• TASK DESCRIPTION: At the line with "Task: Click the cyan preview bar under picker", start transcribing; stop after the last line of the data below. Keep it exact and leave pictures out.

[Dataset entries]

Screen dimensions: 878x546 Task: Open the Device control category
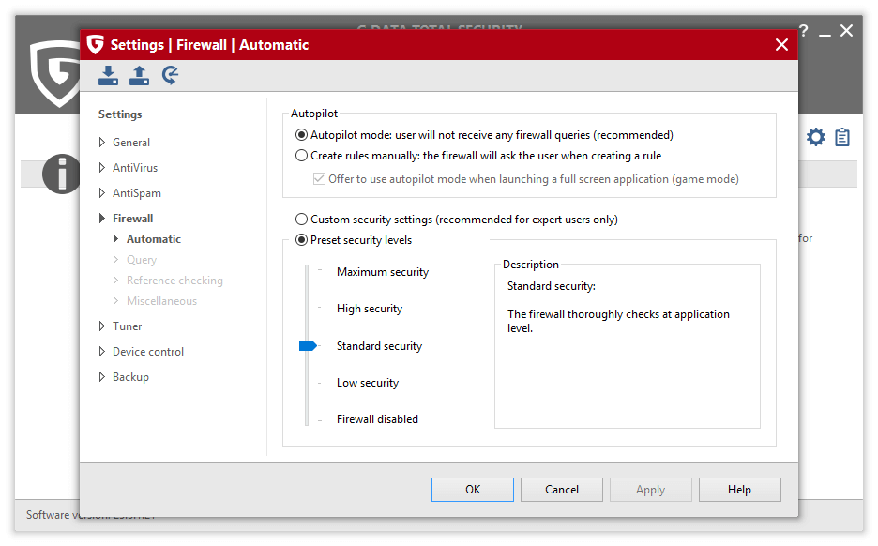148,352
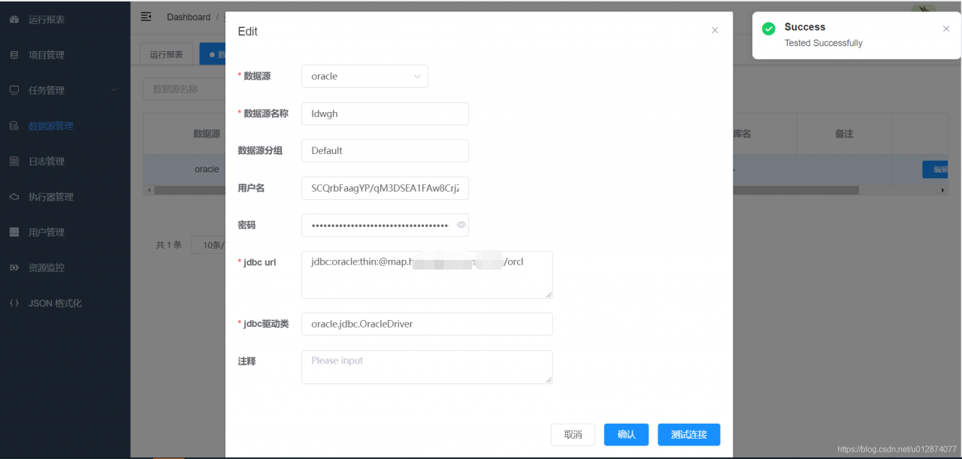Toggle password visibility eye icon

tap(461, 225)
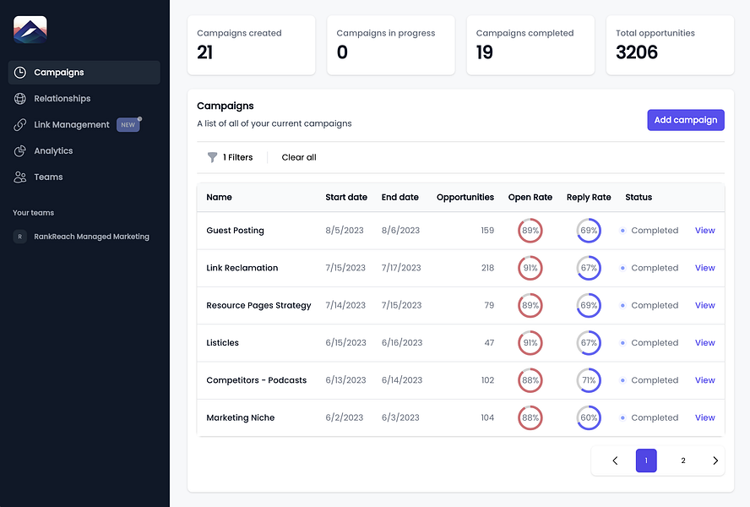Open the Analytics sidebar section
Viewport: 750px width, 507px height.
(53, 151)
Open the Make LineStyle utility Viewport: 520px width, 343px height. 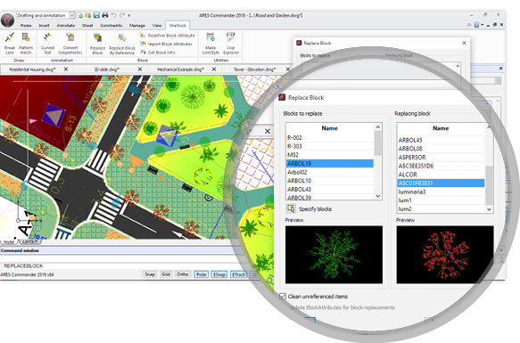(210, 44)
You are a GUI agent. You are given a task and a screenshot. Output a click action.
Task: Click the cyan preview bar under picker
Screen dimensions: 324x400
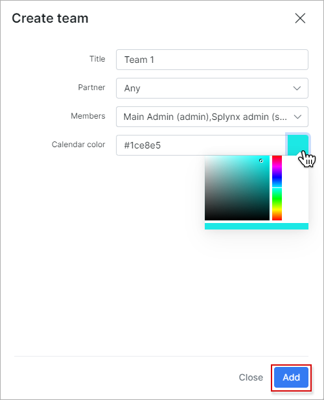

• TASK RESPONSE:
Task: Click the cyan preview bar under picker
Screen dimensions: 324x400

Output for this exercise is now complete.